• _EXERCISE DIRECTIONS_
Could you write out the part of the Kristofferson interview excerpt below, starting with "KRISTOFFERSON agrees that" and going on through "of their marriage.", word for word?

• _TEXT EXCERPT_
^^^^^^^^^^^^^^^^

KRISTOFFERSON agrees that most of his best songs capture the pain of losing, rather than the joy of finding. "Yet I think there were some that were a mixture," he says. "Like For The Good Times, Help Me Make It Through the Night or, from later, a song like A Moment of Forever. But love has always been the most important thing in my life. I think I would have tossed everything over for love. Whether it was for love of a person or the love of a way of life."

Sadly, his love of the way of life that came after he became successful accelerated the demise of his second marriage, to Rita Coolidge. This is news for those of us who saw the couple perform at National Stadium in Dublin in 1972 and thought they looked totally in love. It now transpires that "Rita didn't want to come on that tour" and touring was "part of the problem" in terms of their marriage.

"I wanted to take my family with me on the road," says Kristofferson. "Before we married, I realised I was going to be on the road and that I loved the road. I also realised being on the road and having somebody back home was no way to live - for either of us.

"So, hoping I'd learned from the failure of my first marriage, I really thought it would work out for Rita and me at that level. Our little girl, Casey, was with us on the road and it did work. But only for a while.

^^^^^^^^^^^^^^^^

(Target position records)

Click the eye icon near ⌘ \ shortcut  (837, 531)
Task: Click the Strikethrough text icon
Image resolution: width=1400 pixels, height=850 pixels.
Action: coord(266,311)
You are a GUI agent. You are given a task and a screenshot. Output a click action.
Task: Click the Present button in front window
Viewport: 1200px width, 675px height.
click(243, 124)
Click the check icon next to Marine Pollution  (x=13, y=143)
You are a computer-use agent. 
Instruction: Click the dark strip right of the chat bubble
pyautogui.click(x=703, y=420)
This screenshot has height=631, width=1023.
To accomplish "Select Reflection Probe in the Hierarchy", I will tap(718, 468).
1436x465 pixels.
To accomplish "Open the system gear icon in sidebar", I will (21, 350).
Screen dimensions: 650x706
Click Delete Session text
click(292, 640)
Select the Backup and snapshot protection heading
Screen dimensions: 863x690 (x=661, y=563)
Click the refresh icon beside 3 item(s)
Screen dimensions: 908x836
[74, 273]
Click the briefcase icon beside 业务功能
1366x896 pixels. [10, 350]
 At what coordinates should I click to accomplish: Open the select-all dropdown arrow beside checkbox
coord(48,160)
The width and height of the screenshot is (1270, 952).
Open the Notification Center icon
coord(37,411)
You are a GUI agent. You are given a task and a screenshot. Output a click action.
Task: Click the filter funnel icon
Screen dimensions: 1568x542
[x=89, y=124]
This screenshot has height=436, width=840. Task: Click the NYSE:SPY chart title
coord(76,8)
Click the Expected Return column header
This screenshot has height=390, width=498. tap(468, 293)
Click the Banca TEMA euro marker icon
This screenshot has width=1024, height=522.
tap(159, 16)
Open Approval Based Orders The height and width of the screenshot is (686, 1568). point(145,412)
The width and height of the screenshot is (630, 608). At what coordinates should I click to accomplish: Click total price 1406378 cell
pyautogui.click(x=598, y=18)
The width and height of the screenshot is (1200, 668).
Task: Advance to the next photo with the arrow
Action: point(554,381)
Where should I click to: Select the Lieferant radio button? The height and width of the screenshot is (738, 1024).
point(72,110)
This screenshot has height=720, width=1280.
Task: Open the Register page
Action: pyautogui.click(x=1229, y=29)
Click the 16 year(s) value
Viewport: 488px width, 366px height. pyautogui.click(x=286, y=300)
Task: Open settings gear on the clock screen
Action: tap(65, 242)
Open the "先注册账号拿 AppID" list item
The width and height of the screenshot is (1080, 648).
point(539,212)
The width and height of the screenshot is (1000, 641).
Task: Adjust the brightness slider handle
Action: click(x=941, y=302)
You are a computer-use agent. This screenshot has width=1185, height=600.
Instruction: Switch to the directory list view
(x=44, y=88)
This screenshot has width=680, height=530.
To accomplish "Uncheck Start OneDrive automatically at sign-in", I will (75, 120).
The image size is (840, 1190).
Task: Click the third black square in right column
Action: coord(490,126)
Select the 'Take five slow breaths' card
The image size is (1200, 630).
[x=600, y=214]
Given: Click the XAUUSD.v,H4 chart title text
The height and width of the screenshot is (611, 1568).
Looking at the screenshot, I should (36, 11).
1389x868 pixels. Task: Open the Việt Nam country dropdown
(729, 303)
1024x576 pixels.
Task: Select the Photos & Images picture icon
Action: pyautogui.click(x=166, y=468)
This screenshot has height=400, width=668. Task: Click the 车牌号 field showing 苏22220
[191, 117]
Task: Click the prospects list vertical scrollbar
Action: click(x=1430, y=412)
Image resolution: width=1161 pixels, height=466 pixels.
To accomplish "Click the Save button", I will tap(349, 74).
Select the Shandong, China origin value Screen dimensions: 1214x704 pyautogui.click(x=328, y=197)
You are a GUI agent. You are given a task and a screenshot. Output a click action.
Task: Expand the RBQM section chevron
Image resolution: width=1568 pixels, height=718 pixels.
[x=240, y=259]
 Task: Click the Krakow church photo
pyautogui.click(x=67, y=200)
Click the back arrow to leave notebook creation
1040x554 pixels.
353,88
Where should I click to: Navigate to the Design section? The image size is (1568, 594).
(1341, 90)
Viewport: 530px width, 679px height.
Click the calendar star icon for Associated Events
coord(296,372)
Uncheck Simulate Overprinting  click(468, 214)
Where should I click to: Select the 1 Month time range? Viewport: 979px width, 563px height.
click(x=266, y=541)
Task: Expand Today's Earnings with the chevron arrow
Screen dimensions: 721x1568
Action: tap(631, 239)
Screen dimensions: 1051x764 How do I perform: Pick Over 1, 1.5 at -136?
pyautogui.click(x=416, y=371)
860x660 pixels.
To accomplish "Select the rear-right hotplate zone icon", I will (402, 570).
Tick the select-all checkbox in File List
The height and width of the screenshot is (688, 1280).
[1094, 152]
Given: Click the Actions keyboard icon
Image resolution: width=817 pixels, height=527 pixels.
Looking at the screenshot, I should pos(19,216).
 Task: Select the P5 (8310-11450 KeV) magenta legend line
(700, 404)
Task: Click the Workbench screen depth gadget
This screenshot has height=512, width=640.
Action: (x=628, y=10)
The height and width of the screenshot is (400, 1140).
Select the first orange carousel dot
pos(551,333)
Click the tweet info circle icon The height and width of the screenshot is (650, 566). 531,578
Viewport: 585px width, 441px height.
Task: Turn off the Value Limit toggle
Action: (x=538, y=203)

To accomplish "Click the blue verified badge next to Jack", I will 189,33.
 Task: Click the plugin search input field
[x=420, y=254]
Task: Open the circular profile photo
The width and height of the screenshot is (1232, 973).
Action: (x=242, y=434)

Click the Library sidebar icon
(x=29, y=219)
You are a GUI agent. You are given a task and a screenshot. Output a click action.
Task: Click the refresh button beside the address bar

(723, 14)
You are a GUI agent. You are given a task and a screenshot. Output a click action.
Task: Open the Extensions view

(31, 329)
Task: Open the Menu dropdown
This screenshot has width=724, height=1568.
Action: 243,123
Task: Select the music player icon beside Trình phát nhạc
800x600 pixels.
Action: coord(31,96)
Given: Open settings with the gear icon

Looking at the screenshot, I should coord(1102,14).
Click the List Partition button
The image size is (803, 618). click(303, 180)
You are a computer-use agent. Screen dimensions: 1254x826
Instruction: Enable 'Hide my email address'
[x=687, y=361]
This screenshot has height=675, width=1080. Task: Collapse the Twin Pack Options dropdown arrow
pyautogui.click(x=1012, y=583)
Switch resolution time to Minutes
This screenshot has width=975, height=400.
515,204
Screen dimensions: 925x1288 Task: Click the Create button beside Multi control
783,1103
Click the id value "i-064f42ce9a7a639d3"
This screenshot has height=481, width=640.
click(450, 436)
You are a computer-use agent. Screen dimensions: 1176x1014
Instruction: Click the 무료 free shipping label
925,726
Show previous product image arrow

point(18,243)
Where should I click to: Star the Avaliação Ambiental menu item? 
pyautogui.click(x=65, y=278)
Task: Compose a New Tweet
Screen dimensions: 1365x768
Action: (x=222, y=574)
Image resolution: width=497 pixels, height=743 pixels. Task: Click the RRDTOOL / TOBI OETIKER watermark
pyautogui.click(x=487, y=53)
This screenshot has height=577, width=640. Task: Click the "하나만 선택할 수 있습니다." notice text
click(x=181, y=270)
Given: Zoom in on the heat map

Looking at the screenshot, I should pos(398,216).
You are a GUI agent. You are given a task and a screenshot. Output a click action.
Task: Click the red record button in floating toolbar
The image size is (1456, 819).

^^^^^^^^^^^^^^^^

• _SOLUTION TO THIS PROBLEM_
KRISTOFFERSON agrees that most of his best songs capture the pain of losing, rather than the joy of finding. "Yet I think there were some that were a mixture," he says. "Like For The Good Times, Help Me Make It Through the Night or, from later, a song like A Moment of Forever. But love has always been the most important thing in my life. I think I would have tossed everything over for love. Whether it was for love of a person or the love of a way of life."

Sadly, his love of the way of life that came after he became successful accelerated the demise of his second marriage, to Rita Coolidge. This is news for those of us who saw the couple perform at National Stadium in Dublin in 1972 and thought they looked totally in love. It now transpires that "Rita didn't want to come on that tour" and touring was "part of the problem" in terms of their marriage.